TASK INSTRUCTIONS >> From the data below, pick out and copy each line that contains the string "height". Case must match.

PROVIDED ENTRIES >>
※ ※ ※

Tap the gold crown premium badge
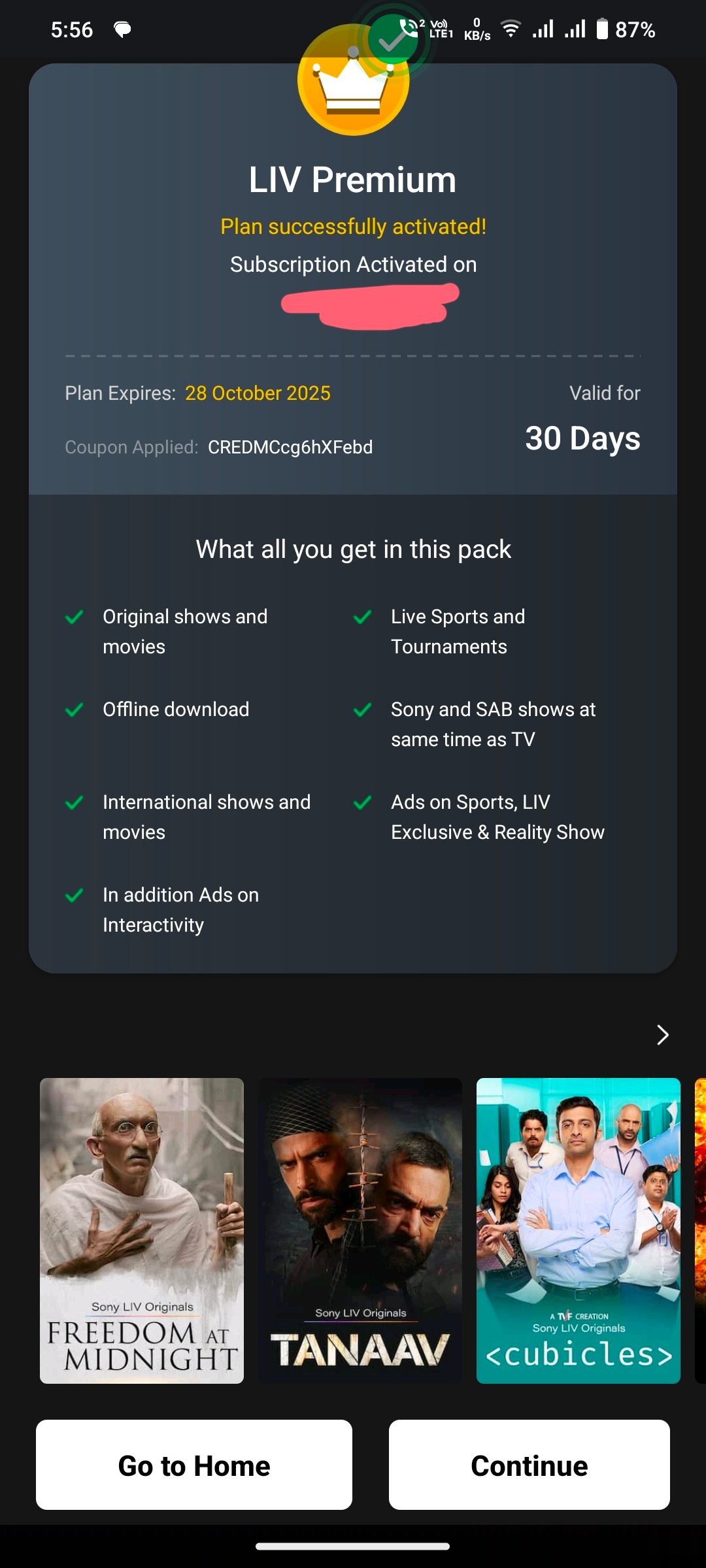 (353, 80)
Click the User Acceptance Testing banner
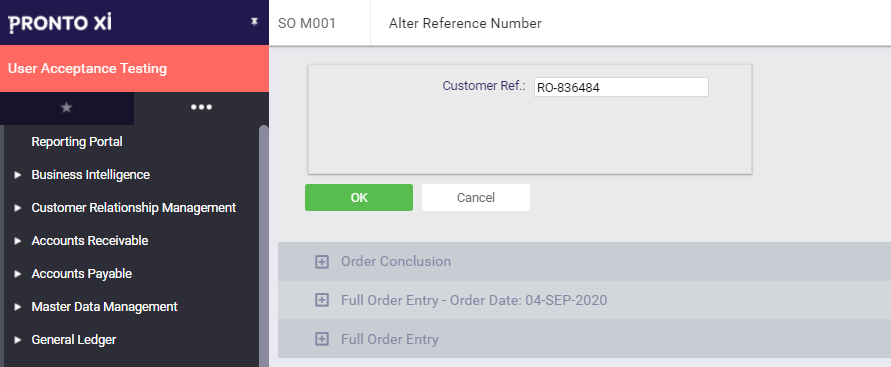891x367 pixels. coord(134,69)
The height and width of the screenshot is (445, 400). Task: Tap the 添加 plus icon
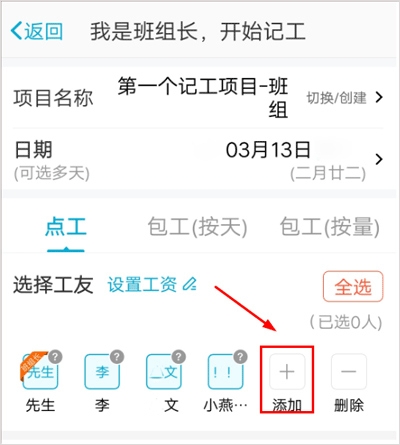coord(287,371)
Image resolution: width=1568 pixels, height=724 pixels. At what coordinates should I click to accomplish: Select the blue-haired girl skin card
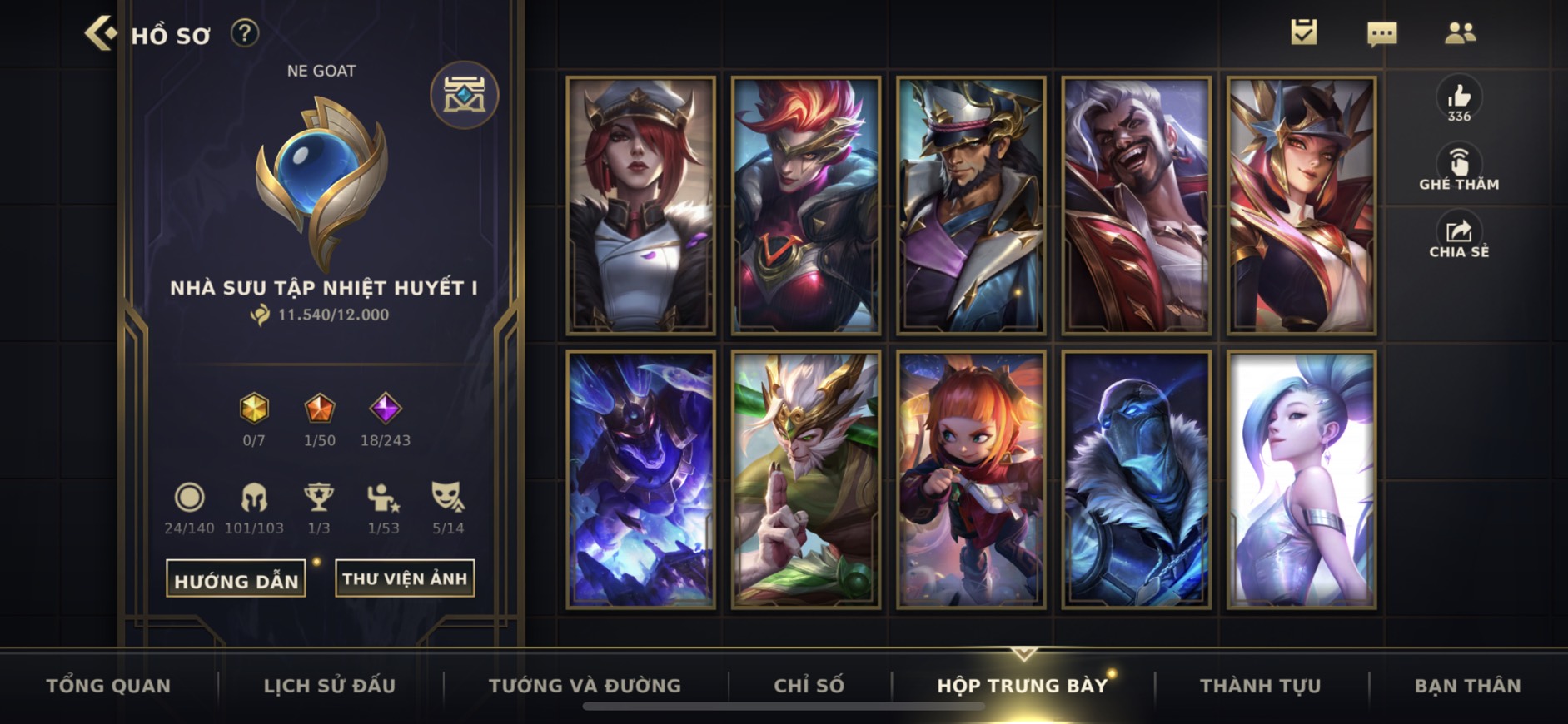pyautogui.click(x=1301, y=479)
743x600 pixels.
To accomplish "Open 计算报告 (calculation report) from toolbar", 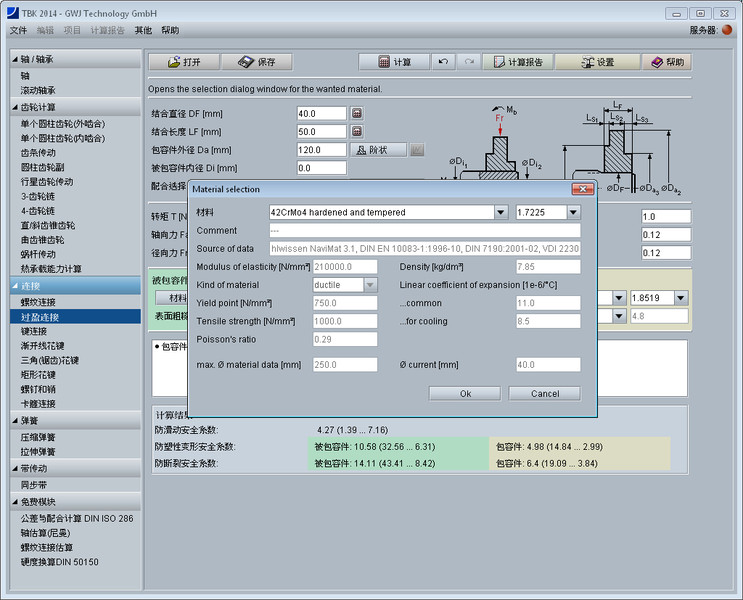I will click(x=516, y=62).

※ ※ ※

ANSWER BELOW >>
The height and width of the screenshot is (445, 400). Task: Tap the 添加 plus icon
Image resolution: width=1568 pixels, height=724 pixels. At what coordinates should I click to accomplish: Select the blue-haired girl skin card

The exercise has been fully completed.